Loyola Christian group offers spiritual outlet for gay religious students


One of Loyola’s Christian Life Communities is reemerging on campus as a way for students to share their feelings about sexual orientation, gender identity and its relation to religious and spiritual beliefs.

Skittles, a CLC program that began in 2009, is a student-run organization that started with a group of students interested in exploring different aspects of faith from a gay perspective.
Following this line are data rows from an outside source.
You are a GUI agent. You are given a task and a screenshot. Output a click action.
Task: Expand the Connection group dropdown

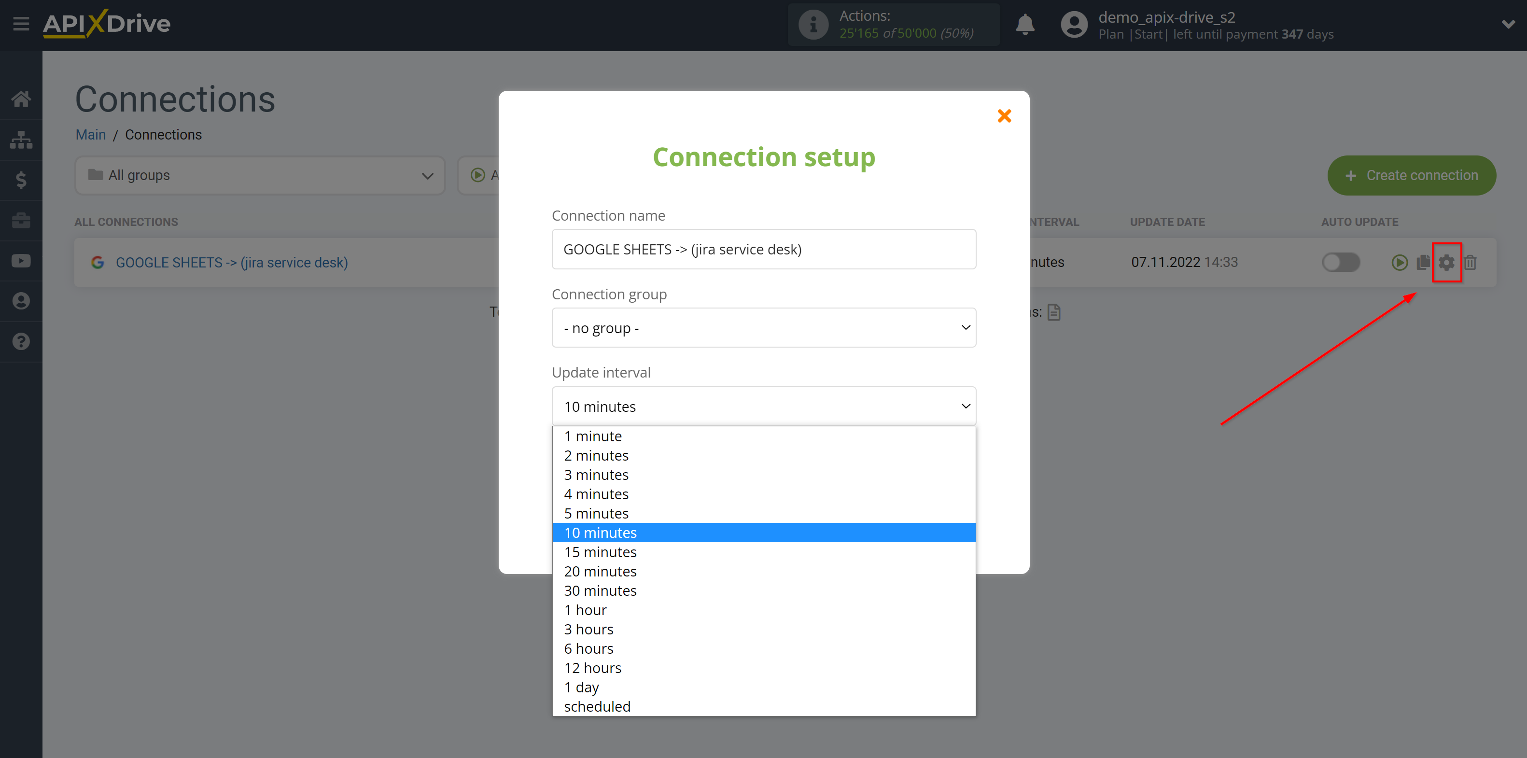pos(765,327)
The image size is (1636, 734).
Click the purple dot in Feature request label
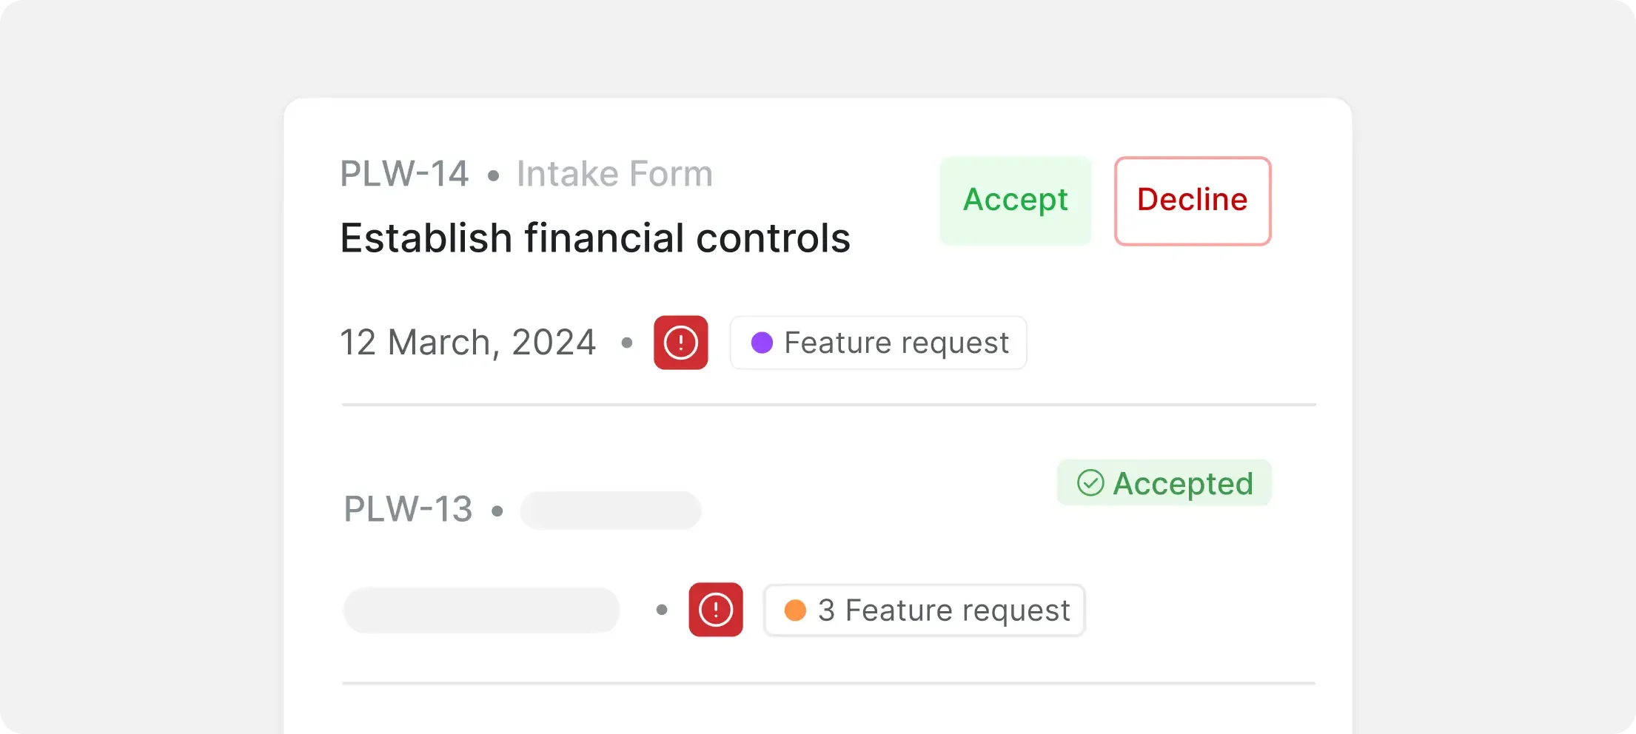(762, 343)
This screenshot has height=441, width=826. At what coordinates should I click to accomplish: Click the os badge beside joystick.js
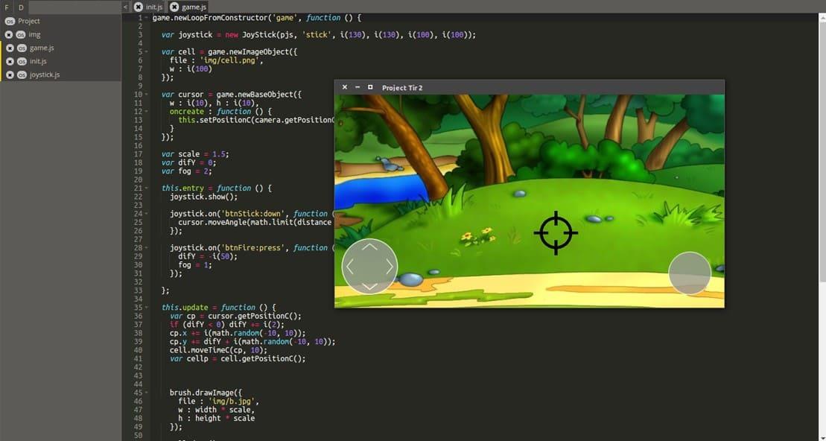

The goal of the organization is to provide a welcoming and comfortable environment for students to discuss spiritual and religious beliefs from an LGBT perspective.
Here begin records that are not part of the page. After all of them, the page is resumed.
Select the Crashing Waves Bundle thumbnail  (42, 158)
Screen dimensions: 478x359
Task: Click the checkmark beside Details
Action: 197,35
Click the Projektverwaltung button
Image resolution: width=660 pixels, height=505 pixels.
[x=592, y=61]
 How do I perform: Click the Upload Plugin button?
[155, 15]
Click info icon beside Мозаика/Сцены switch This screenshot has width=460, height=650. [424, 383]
“Recognizing that our GLBTQ sisters and brothers are often excluded as the ‘other’ in society and in many faith communities, Skittles offers a safe place for discussion and discovery,” said Kurt Bindewald, director of University Ministry, through email.
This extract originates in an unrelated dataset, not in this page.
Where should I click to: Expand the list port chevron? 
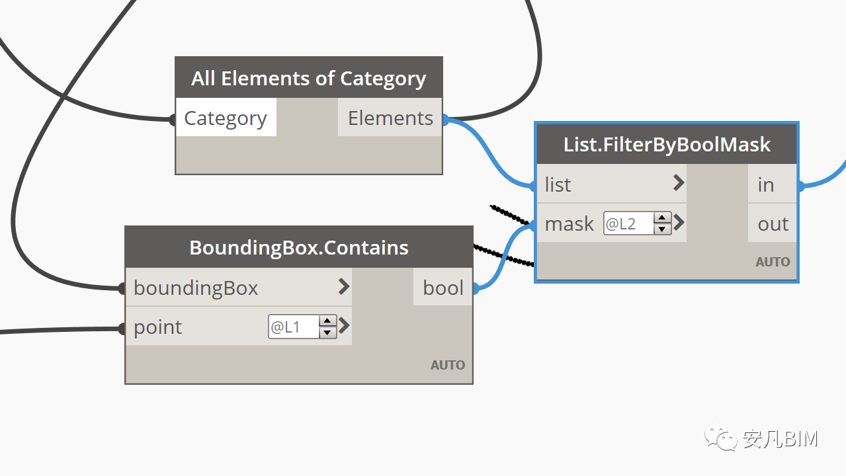pos(678,183)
Skittles hopes to provide a safe place for gay students to come and discuss their spiritual beliefs, and welcomes any student interested in joining.

“LGBTQA people need, and still need, everywhere, all across the world, a safe place to talk about spirituality, religion, and sexual orientation and gender identity. A place to feel accepted, supported, loved, and valued for who they are, valued for their religious and spiritual beliefs, and valued for their inherent worth as a person,” said Madelyn Gelpi, sociology senior.

Skittles not only helps students struggling to find their faith though a gay lens, but also lends support to students struggling with religious institutions opposing views of the gay community. To help break the barrier and relate religious ideas to homosexuality, Skittles uses different prayers, readings and songs that students can reflect on and relate to their individual perceptions.

“The large religious pull against homosexuality present in today’s society often makes it very difficult for members of the LGBT community to come to terms with spiritual and religious beliefs while simultaneously trying to accept and love themselves as an LGBTQA person and having a comfortable and accepting place to discuss religious and spiritual beliefs through an LGBTQA lens is, I believe, absolutely necessary,” Gelpi said.

Skittles has different activities from week to week, but the main focus is about finding God and helping students gain a better understanding of their own feelings concerning spirituality. Skittles is open to any student interested in gaining a deeper understanding of religious beliefs and any information discussed would be confidential. Skittles protects the identities of students who join and aims to keep their participation confidential.

“The group is only really starting up now, because of the turnover in leadership and changes in membership, so we’re putting out a call to all people interested in these issues,” said Laura Quigley, assistant director of University Ministry.